Intratumor heterogeneity was greater among the samples from African American women compared to those from white women, including in cases of triple-negative breast cancer (TNBC).
“The greater genomic diversity within African American tumors suggests a greater capacity for clonal evolution that may contribute to aggressive or therapy-resistant disease,” wrote the study authors.
The African American women also had more basal tumors (39% vs 18.6%; P < .001) and fewer luminal A tumors as analyzed by a microarray prediction method (17% vs 34.7%; P < .001).
The top five genes most commonly mutated were the same in each group—TP53, PI3KCA, GATA3, CDH1, and MLLT3. But the top two genes (TP53 and PI3KCA) had different racial patterns. African American women had a greater frequency of TP53 mutations (42.9% vs 27.6%; P = .003) and fewer PI3K mutations (20% vs 33.9%, P = .008).
African American women also had a higher risk of tumor recurrence compared to their white counterparts (hazard ratio, 2.22). According to the study authors, TP53 mutations and the higher frequency of TNBCs influenced this racial difference in tumor recurrence.

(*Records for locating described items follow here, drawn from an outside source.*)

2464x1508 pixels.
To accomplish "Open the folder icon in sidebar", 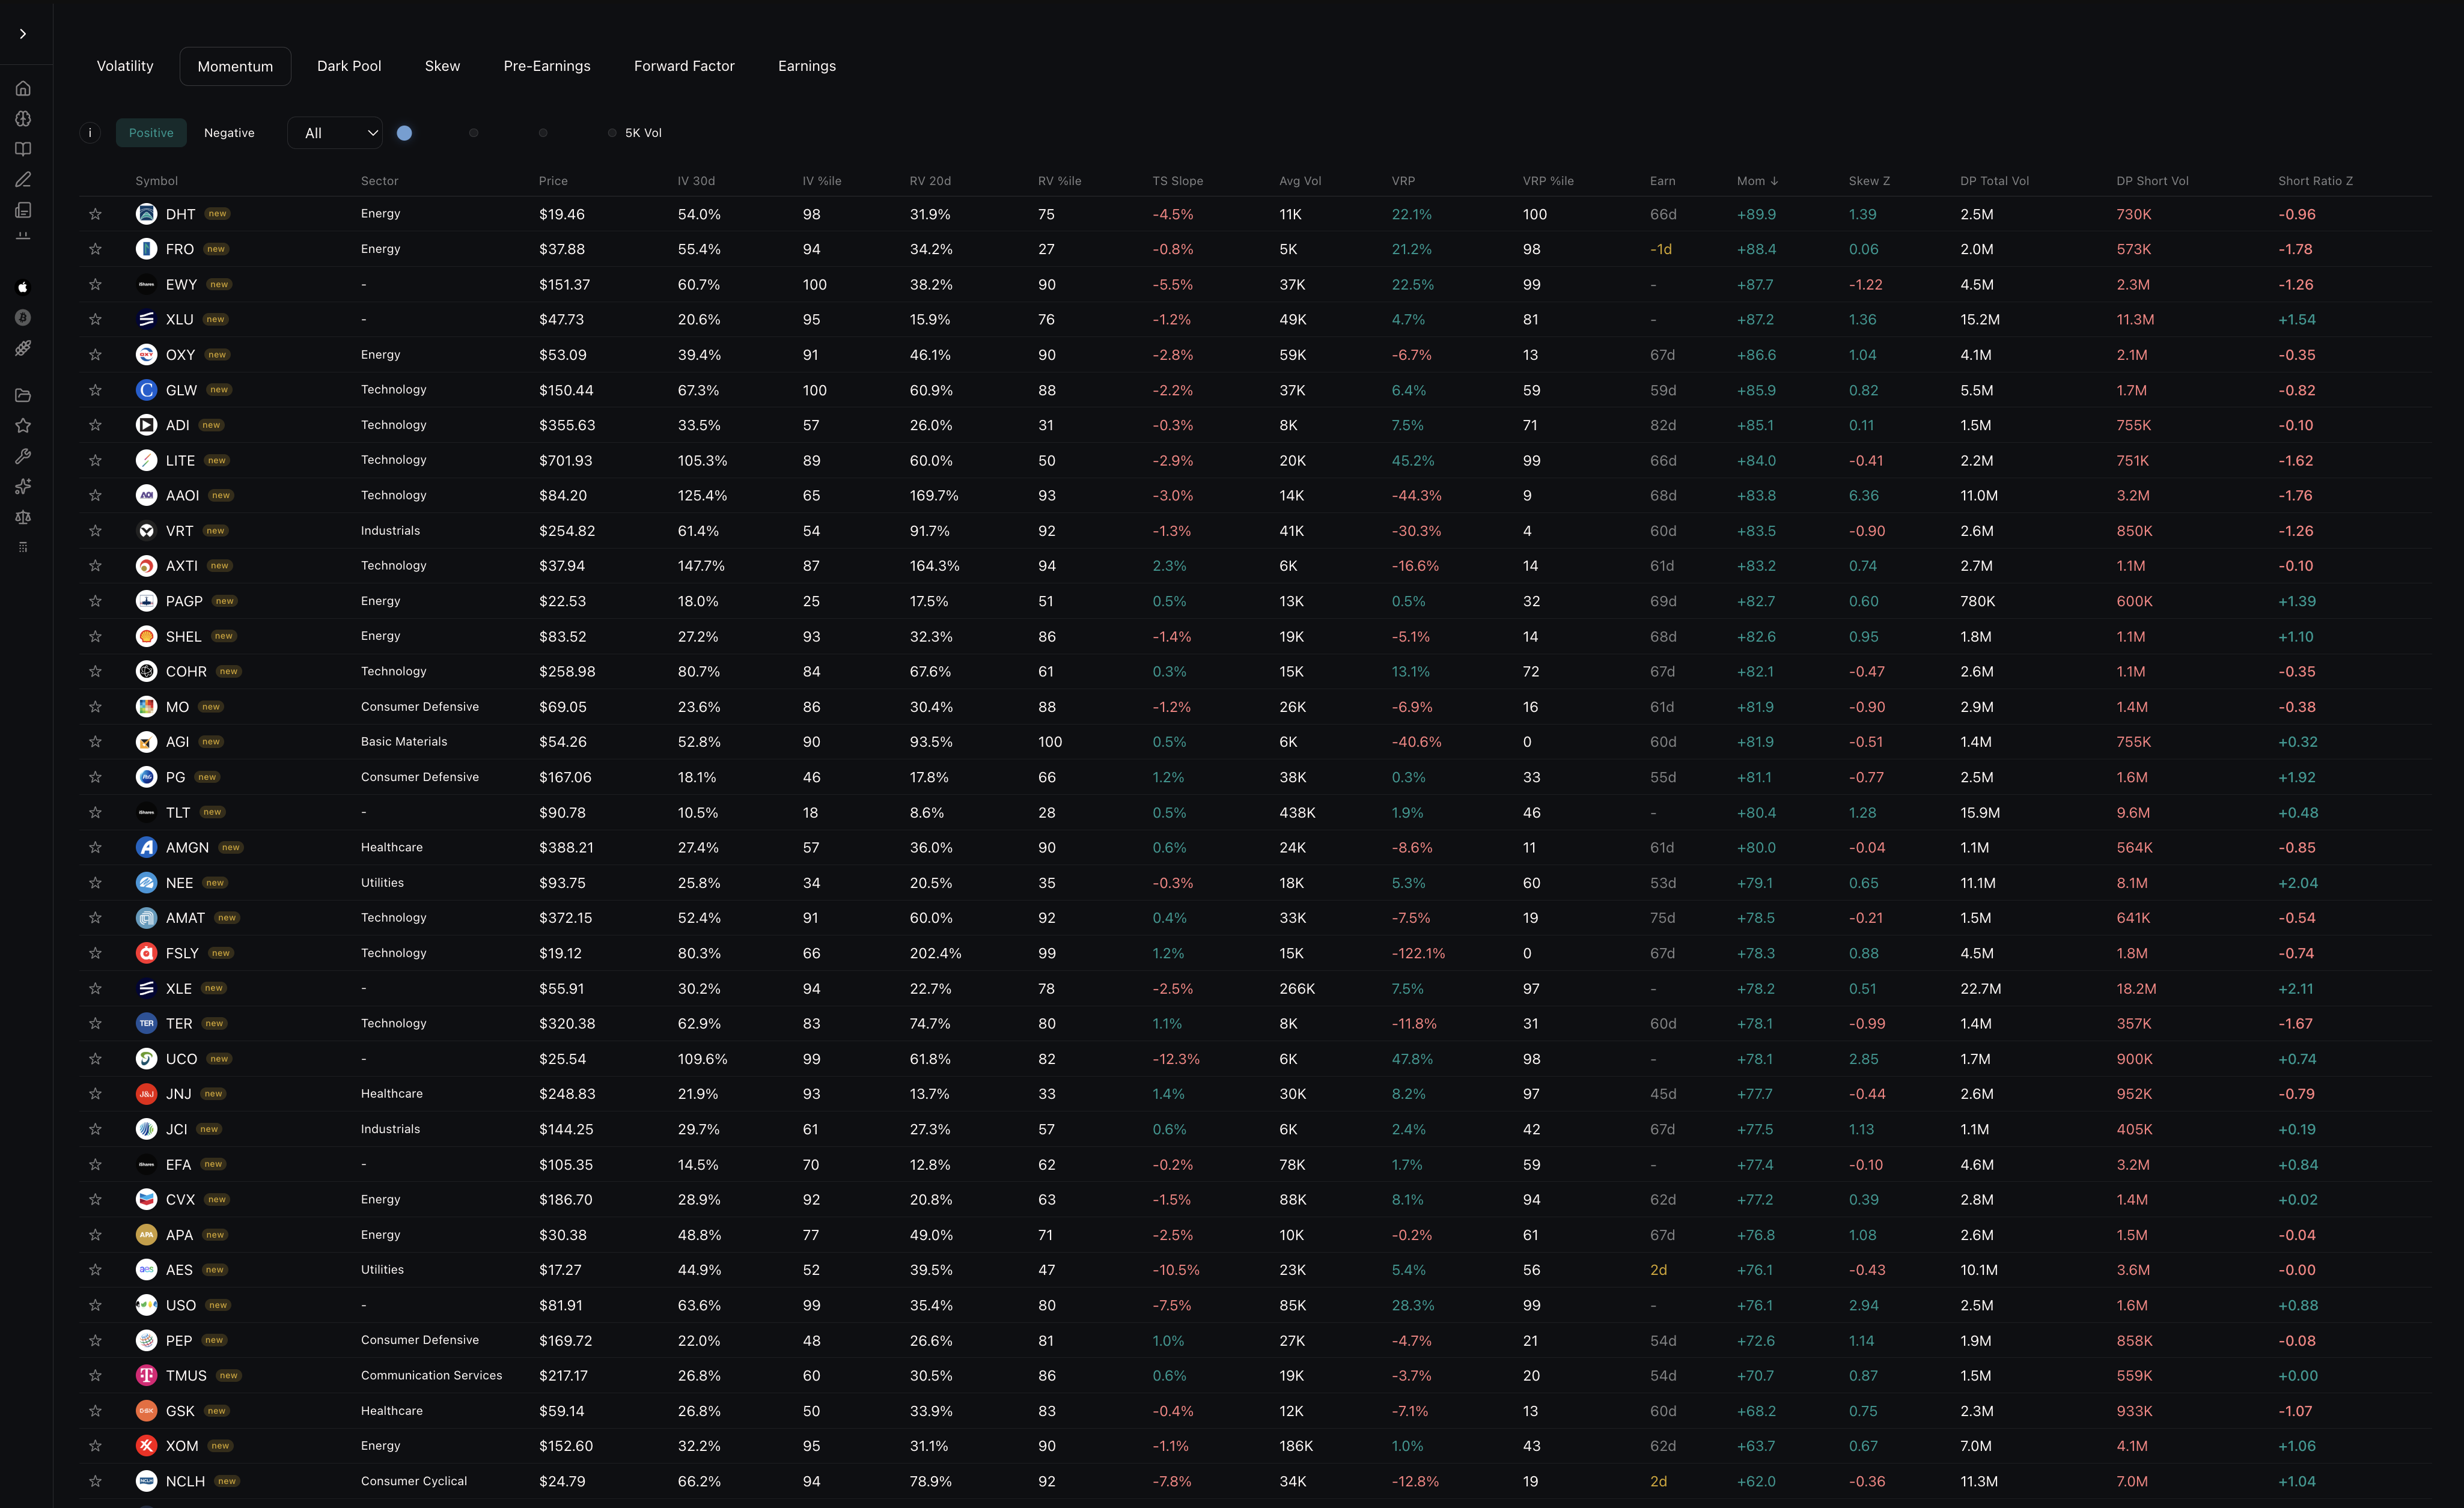I will (23, 395).
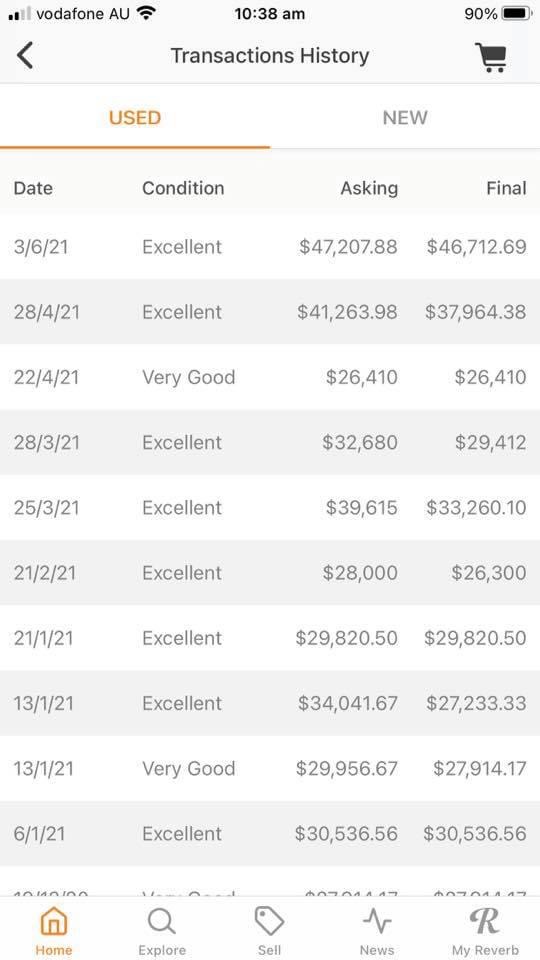Screen dimensions: 540x960
Task: Tap the Sell tag icon
Action: (269, 921)
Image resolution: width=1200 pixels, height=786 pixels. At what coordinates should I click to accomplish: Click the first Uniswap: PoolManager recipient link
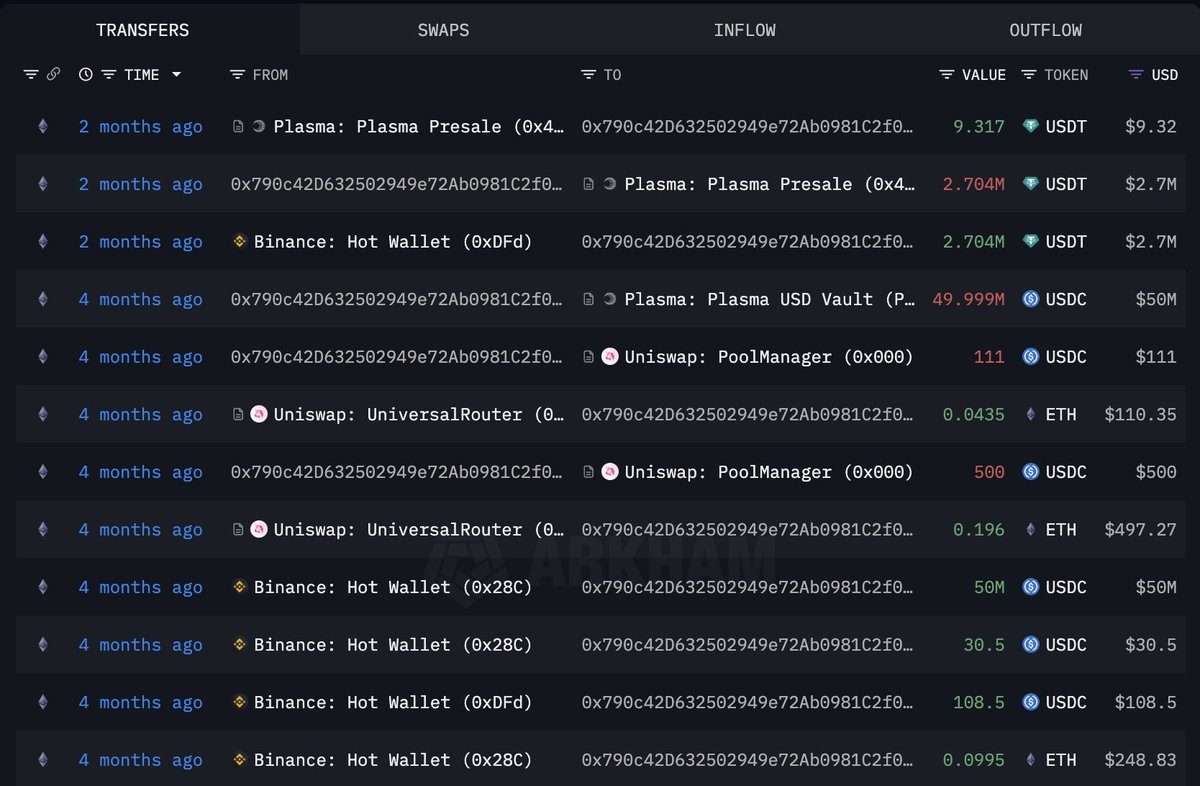tap(768, 357)
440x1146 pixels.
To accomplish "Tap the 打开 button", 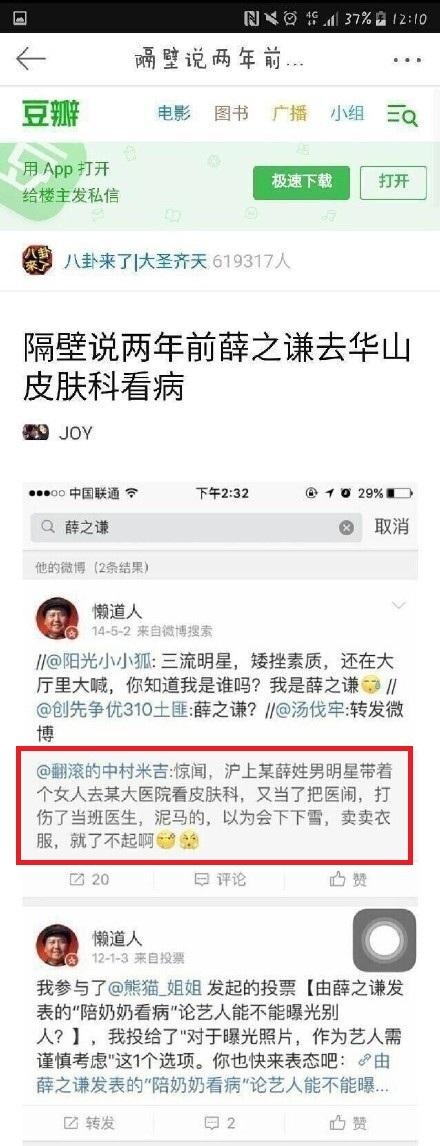I will 393,182.
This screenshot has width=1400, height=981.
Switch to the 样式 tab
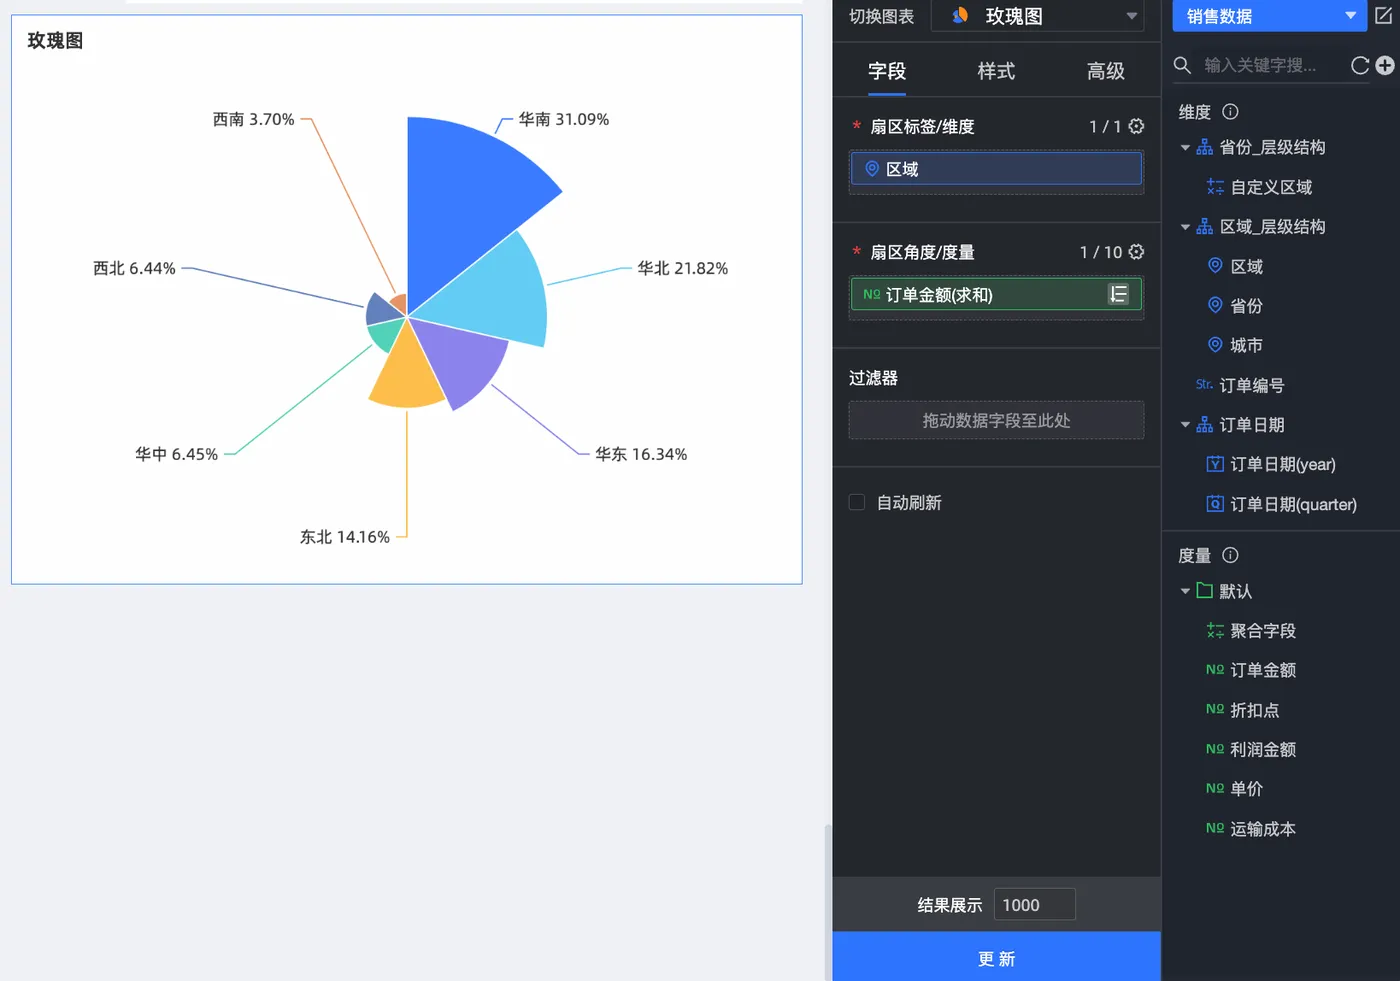pos(996,71)
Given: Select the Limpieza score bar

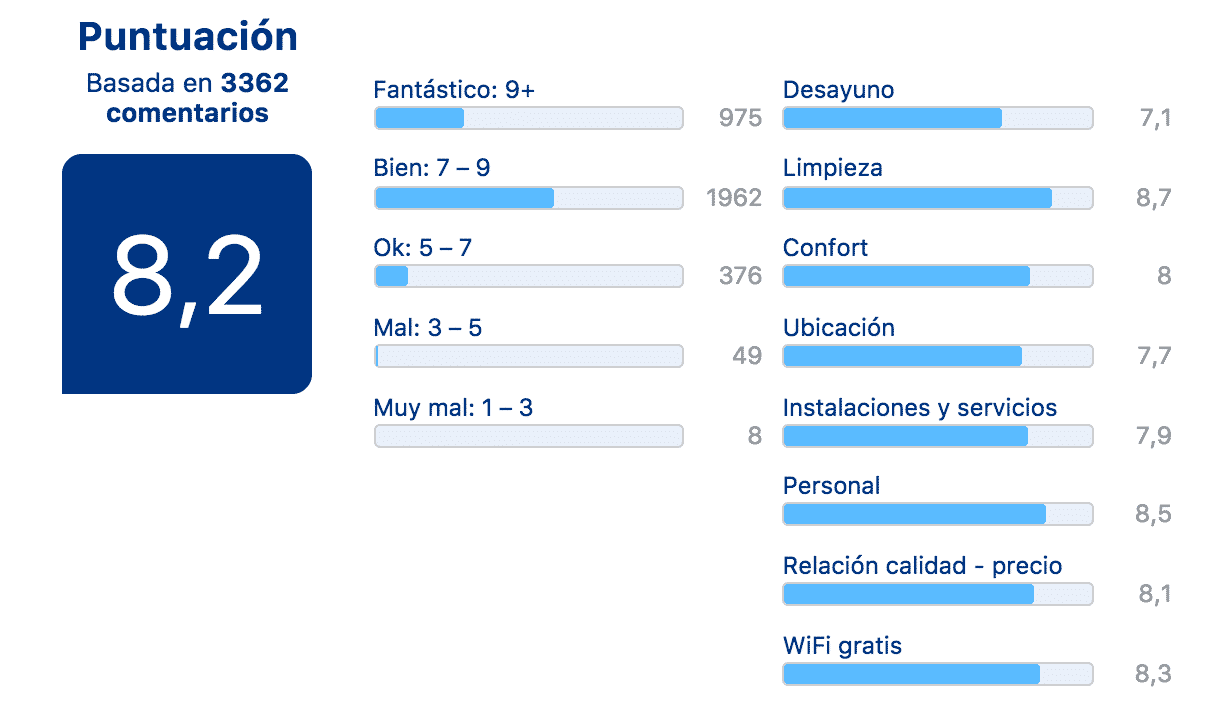Looking at the screenshot, I should pyautogui.click(x=938, y=198).
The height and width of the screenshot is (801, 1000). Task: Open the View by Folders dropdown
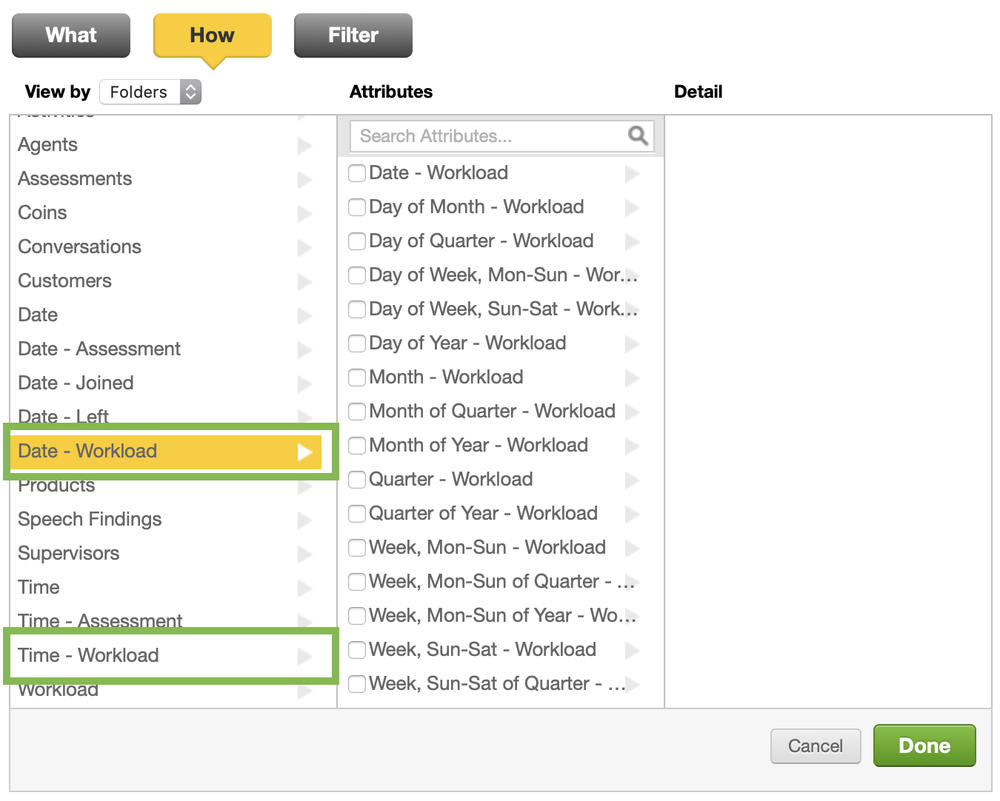[150, 91]
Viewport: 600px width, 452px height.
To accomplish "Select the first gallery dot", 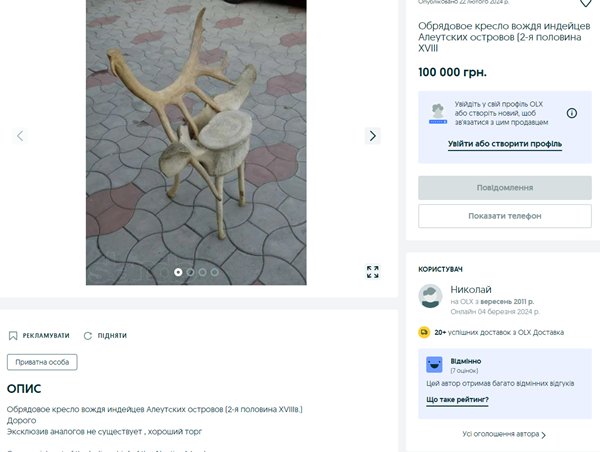I will coord(178,272).
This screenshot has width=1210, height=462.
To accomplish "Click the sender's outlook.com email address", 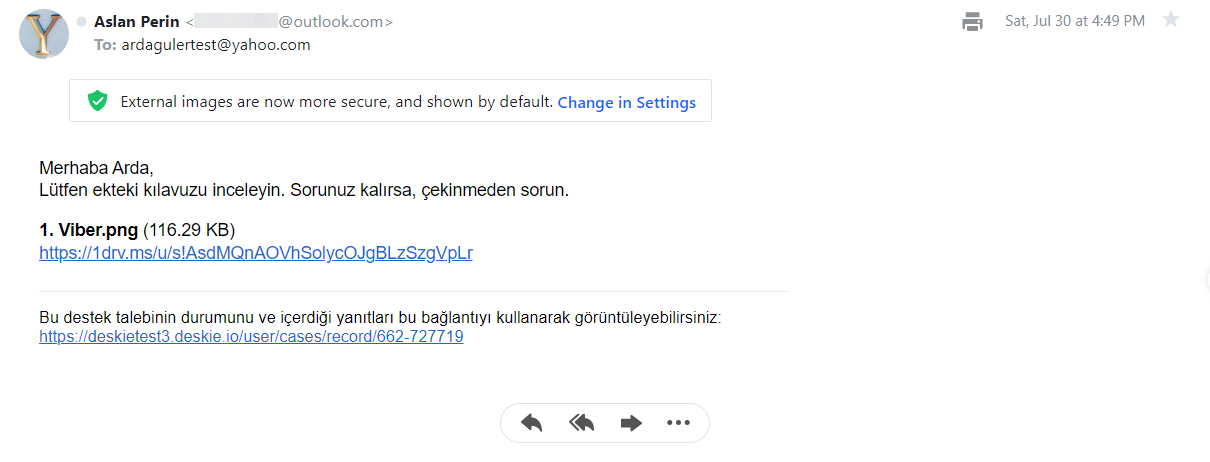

From prior studies, it is known that African American women are more likely to die from breast cancer compared to white women—40% more likely, according to the Centers for Disease Control.
While the racial disparity is partly due to socioeconomic factors including access to care and income, prior studies have suggested that these issues cannot fully explain the differences in breast cancer outcomes. African American women tend to be diagnosed more frequently with a more aggressive form of breast cancer—TNBC—yet the genetic differences among tumors in these two populations had not been well characterized prior to the current study.
The analyses of the current study “suggest that poor breast cancer outcome in African American women may be driven not only by a greater burden of TNBC but also by genomic profile differences that make TNBCs in African Americans more aggressive than TNBCs in whites. These results highlight the critical need for research investigating the underlying pathogenesis and exploiting therapeutically the distinct biology of basal-like TNBC,” concluded the study authors.